Set task: Render the part of the material that opens with the line containing "You are a GUI" and closes at the end of the material as a Markdown table with the columns Row and Line, numbering each line and skipping blank lines. Leave the pictures out of the answer.

Dataset rows:

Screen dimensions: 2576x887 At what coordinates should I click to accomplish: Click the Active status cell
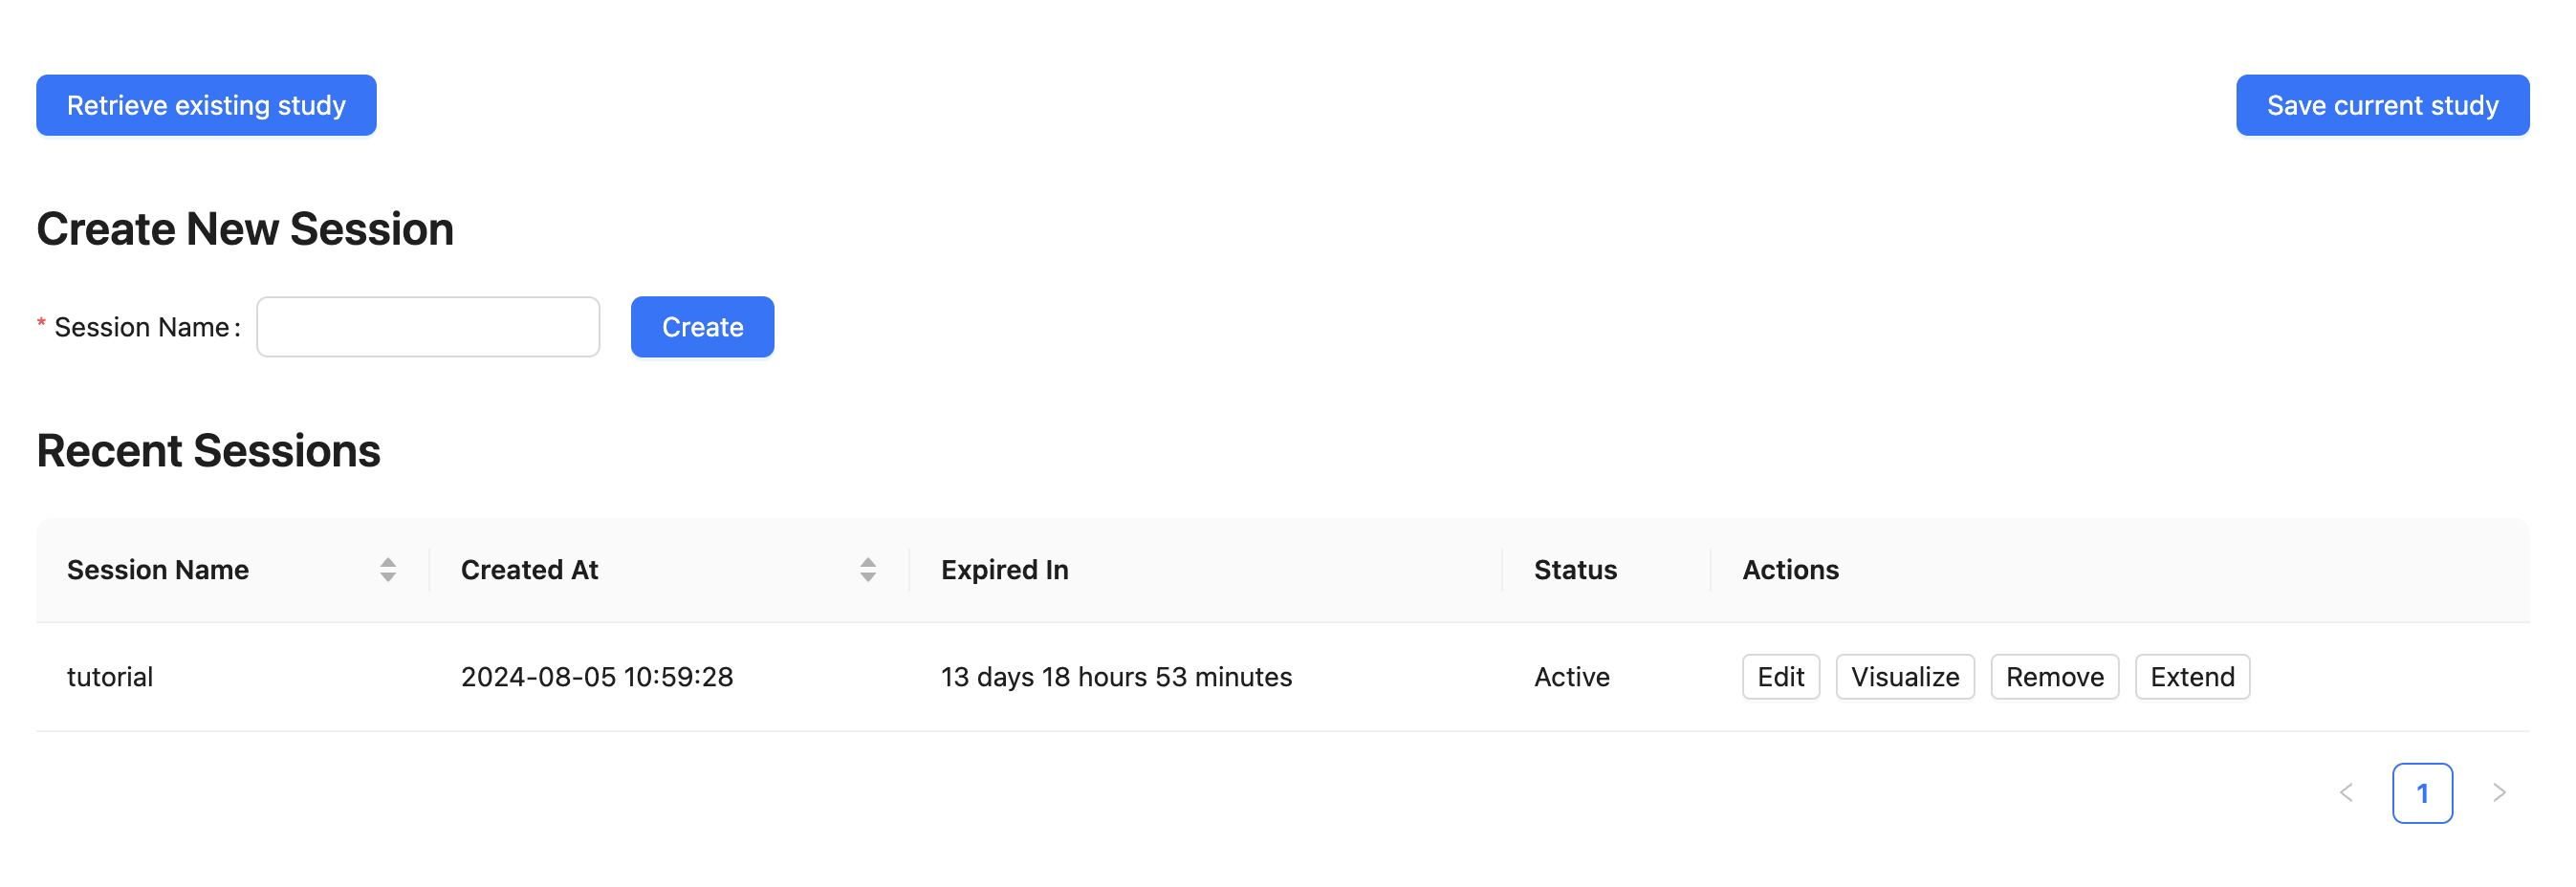tap(1571, 677)
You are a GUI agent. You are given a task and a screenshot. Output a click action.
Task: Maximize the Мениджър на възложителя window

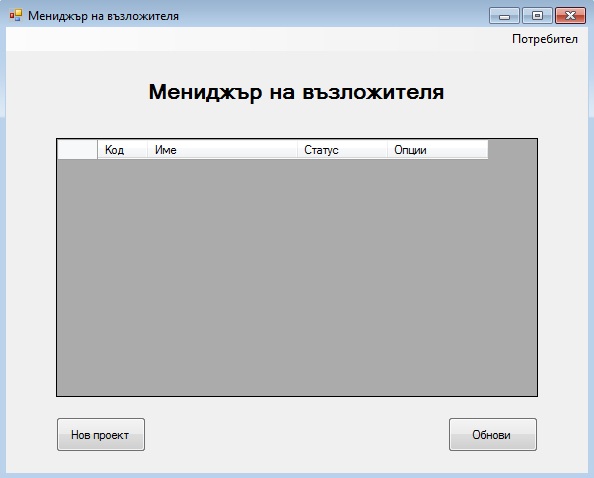pos(537,16)
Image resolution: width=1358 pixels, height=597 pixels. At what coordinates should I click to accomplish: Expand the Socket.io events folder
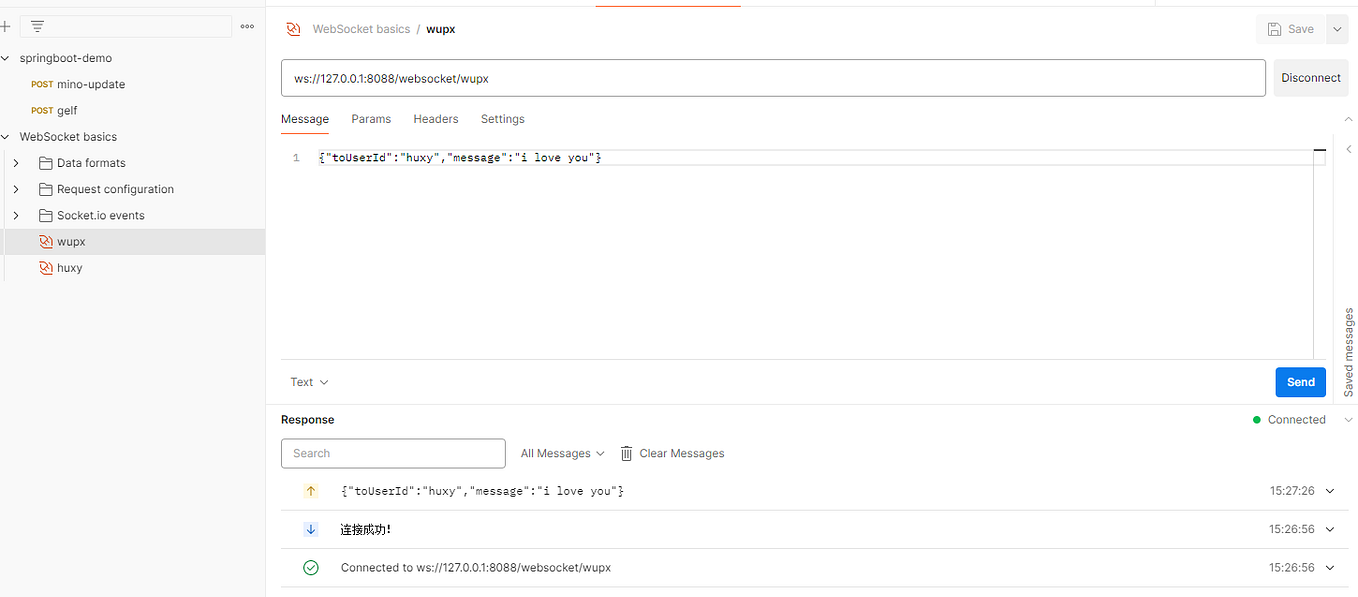pos(16,215)
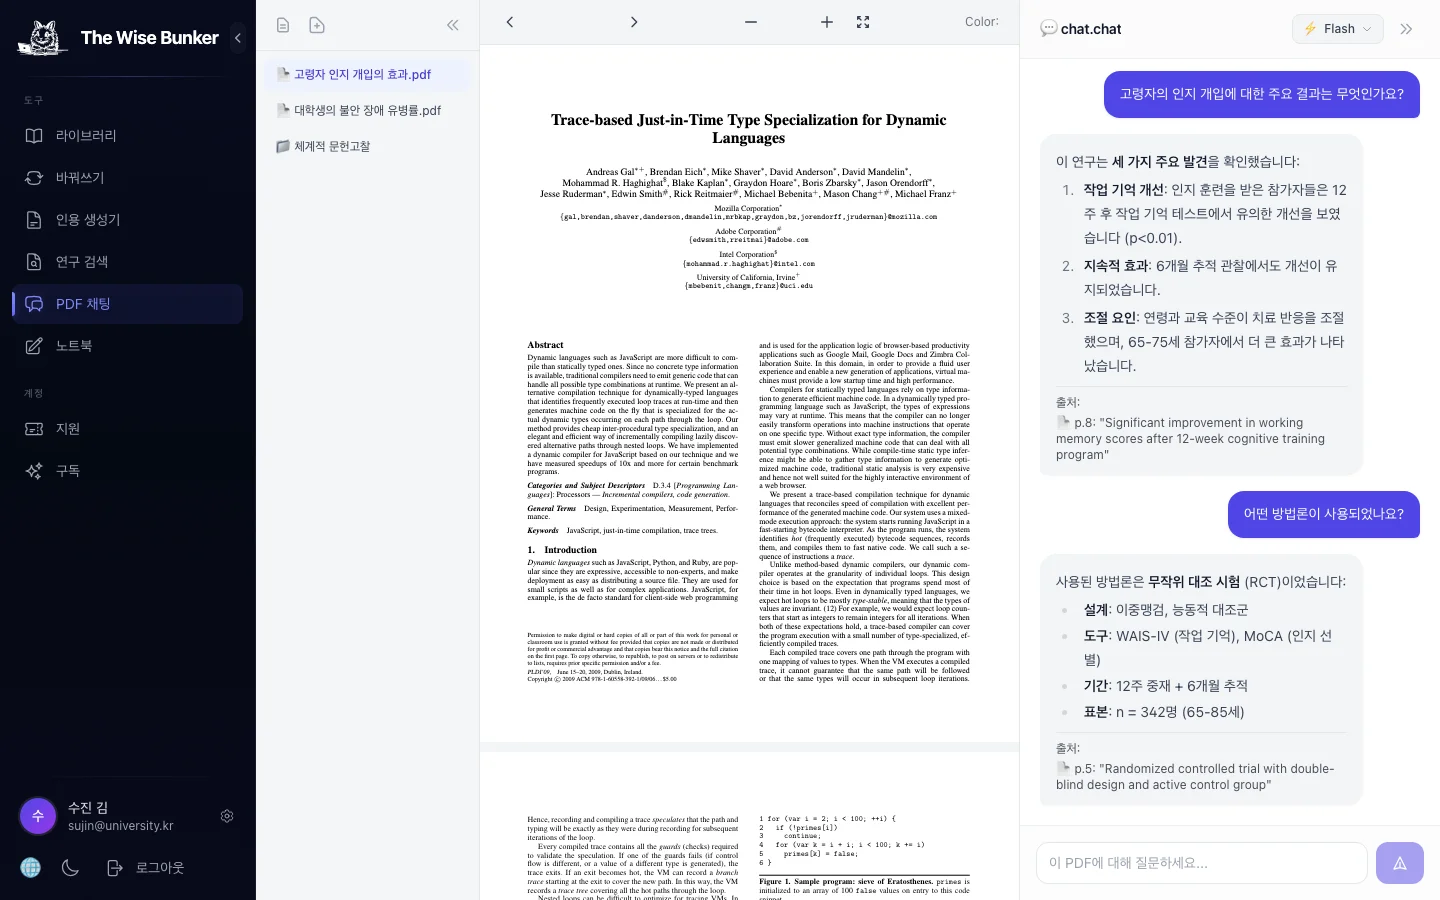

Task result:
| Row | Line |
|---|---|
| 1 | You are a GUI agent. You are given a task and a screenshot. Output a click action. |
| 2 | Task: Maximize the Мениджър на възложителя window |
| 3 | pos(537,16) |
| 4 | Image resolution: width=1358 pixels, height=597 pixels. At what coordinates should I click to accomplish: Expand the Socket.io events folder |
| 5 | pos(16,215) |